[DATA EXTRACTS — start]

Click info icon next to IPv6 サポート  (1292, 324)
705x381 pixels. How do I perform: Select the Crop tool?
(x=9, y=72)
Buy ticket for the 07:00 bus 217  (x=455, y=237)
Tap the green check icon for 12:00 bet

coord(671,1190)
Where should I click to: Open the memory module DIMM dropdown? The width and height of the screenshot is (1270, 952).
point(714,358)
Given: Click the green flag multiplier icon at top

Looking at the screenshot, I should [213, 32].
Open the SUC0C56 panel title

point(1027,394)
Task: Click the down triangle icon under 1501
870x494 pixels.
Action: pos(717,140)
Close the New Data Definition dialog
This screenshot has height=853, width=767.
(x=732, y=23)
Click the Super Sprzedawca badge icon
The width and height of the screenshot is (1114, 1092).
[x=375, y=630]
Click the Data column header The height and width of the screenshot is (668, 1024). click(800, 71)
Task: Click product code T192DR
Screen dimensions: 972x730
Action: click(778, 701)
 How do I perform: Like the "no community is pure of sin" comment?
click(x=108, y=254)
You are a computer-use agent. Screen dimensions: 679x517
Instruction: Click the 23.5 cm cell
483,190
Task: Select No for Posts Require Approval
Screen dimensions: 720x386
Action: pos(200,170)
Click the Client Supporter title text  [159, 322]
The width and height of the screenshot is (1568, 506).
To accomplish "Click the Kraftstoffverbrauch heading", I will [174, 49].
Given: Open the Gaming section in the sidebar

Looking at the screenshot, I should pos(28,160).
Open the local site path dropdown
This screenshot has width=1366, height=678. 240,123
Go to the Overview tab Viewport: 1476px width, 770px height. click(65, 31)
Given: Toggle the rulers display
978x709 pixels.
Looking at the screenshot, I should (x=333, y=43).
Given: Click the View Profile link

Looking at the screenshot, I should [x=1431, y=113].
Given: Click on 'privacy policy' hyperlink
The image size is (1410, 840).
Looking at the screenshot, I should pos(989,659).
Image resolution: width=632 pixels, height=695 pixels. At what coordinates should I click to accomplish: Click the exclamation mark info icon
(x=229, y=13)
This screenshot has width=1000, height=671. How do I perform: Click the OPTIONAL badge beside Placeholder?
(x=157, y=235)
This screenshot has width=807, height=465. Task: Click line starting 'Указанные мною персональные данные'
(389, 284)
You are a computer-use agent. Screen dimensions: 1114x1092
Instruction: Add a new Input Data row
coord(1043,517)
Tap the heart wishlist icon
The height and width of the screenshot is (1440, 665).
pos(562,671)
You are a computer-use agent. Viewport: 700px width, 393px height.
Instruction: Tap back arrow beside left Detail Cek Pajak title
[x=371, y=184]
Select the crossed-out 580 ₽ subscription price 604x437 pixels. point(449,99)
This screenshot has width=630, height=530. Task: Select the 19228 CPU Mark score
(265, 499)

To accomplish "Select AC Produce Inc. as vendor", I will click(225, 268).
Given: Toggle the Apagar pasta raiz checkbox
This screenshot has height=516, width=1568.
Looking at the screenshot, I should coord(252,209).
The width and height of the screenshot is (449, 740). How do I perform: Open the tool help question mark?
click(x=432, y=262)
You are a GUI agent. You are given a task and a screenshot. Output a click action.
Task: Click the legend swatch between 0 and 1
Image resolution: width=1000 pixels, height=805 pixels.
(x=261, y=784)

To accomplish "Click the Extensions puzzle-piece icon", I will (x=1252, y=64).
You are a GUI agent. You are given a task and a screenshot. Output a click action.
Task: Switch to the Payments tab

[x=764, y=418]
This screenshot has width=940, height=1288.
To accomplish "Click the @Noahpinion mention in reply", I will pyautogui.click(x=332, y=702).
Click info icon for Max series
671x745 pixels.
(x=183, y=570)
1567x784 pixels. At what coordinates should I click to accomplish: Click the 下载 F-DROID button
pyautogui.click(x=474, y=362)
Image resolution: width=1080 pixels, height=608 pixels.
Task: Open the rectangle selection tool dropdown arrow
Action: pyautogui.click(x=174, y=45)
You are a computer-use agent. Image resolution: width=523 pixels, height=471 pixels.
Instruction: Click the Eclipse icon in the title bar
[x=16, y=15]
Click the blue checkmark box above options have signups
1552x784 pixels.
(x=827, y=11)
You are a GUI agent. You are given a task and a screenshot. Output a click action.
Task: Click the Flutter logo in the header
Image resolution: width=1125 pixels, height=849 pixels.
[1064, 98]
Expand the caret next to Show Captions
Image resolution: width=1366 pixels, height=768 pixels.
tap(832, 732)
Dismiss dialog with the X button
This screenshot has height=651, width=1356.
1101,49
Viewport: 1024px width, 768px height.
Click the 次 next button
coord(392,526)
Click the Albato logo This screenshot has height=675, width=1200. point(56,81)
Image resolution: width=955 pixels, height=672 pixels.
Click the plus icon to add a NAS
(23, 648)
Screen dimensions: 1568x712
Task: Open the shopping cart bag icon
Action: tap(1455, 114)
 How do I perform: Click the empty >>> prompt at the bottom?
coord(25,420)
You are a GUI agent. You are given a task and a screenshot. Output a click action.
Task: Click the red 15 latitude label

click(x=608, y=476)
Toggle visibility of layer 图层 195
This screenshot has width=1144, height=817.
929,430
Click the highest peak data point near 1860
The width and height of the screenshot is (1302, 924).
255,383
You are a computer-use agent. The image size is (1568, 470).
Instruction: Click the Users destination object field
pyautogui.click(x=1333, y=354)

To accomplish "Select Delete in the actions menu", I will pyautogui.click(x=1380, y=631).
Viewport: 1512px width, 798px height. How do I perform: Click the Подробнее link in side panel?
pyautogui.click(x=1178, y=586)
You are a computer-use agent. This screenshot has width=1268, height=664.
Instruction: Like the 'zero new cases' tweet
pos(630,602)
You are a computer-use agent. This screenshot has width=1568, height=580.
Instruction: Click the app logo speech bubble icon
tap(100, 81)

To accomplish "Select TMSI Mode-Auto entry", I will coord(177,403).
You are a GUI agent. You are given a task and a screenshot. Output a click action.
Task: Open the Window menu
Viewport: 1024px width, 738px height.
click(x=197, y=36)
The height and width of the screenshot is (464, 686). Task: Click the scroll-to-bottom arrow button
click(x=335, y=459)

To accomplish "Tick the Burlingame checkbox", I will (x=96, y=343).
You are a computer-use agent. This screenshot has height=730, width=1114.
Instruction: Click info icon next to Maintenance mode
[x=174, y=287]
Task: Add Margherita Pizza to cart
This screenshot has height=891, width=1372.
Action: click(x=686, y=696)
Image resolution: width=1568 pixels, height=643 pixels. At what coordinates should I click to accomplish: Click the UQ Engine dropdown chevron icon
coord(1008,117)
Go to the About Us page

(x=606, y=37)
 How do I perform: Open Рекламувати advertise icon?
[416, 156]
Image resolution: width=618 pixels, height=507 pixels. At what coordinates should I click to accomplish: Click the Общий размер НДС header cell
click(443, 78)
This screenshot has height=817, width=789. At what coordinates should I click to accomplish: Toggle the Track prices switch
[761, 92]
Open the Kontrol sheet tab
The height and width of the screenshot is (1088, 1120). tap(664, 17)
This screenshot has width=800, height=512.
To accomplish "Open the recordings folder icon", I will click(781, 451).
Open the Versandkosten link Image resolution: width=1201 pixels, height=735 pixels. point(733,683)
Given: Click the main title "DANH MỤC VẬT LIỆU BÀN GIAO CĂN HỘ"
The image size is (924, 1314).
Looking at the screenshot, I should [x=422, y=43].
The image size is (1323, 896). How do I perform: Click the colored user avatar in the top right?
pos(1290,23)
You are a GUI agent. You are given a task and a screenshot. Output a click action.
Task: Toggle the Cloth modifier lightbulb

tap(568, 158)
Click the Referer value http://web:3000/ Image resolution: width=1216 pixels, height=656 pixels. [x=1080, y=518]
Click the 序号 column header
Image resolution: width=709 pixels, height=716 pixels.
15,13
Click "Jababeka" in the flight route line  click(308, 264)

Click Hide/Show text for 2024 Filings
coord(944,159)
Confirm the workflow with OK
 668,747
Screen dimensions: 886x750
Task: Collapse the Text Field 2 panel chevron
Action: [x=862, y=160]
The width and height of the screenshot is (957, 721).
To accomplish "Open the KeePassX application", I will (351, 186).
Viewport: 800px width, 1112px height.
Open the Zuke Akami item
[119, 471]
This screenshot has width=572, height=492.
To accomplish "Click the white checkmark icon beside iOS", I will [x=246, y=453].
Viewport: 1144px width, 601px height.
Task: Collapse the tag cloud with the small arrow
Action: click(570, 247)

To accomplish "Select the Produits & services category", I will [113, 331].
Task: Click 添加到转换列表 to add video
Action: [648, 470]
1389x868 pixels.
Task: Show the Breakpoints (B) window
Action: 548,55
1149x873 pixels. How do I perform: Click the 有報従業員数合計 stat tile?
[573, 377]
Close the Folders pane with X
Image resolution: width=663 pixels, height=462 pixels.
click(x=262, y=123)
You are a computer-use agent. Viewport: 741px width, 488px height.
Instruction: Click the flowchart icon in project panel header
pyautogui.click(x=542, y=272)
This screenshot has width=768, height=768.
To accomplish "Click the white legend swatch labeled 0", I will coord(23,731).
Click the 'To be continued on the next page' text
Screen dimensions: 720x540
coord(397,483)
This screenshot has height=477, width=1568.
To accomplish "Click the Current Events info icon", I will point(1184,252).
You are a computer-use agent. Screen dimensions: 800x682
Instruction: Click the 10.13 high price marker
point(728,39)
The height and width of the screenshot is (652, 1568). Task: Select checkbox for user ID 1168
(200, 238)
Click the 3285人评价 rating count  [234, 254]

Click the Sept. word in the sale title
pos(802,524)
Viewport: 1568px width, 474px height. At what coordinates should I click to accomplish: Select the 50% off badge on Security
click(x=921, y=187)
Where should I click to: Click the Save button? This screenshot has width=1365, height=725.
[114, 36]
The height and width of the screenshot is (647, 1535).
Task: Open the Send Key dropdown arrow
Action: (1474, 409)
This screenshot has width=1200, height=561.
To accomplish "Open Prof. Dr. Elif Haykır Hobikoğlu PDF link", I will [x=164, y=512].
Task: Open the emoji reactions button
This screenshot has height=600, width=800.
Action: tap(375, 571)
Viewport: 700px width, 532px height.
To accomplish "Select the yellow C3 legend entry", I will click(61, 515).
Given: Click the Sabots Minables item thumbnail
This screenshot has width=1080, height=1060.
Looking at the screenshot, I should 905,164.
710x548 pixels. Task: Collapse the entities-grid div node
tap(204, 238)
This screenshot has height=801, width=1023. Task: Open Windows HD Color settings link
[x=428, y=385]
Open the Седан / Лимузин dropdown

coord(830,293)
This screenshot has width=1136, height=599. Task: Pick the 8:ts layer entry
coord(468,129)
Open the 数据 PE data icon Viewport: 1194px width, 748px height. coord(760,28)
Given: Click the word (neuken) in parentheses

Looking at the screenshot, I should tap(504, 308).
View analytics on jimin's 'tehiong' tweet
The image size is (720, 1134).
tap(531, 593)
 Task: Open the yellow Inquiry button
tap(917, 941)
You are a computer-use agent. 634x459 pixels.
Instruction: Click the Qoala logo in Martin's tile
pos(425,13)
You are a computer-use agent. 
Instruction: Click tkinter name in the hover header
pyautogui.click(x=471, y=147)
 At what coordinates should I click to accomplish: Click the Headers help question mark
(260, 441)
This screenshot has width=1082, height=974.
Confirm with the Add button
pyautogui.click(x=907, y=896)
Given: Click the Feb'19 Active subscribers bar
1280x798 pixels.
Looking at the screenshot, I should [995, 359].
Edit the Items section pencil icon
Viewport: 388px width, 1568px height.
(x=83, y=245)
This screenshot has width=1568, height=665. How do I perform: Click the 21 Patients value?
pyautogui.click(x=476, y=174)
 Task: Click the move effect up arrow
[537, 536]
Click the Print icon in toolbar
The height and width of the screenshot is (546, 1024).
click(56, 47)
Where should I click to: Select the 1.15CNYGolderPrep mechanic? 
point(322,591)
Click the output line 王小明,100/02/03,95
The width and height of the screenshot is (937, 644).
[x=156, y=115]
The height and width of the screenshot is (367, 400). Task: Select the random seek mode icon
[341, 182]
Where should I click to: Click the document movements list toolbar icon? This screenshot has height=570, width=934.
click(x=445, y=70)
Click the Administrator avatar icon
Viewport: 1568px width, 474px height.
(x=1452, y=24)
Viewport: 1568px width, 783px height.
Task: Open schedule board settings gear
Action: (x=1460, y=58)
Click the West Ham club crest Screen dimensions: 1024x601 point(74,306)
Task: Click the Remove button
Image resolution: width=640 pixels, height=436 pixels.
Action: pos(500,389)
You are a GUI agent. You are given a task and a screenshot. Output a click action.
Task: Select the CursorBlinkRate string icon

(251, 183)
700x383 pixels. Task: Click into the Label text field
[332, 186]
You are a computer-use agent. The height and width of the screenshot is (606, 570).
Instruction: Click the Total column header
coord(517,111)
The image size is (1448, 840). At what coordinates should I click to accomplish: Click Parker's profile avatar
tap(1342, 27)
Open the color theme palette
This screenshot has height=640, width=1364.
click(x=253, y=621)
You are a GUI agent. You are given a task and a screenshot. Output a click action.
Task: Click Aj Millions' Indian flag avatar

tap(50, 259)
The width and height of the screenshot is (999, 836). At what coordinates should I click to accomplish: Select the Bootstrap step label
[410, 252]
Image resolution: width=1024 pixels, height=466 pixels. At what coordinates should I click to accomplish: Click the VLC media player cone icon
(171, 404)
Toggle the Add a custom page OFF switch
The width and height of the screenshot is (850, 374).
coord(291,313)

[DATA EXTRACTS — finish]

▶ **PROBLEM TO WORK ON**
Copy each line above that contains the string "menu".

▶ **EXPECTED ANSWER**
To accomplish "Select Delete in the actions menu", I will pyautogui.click(x=1380, y=631).
Task: Open the Window menu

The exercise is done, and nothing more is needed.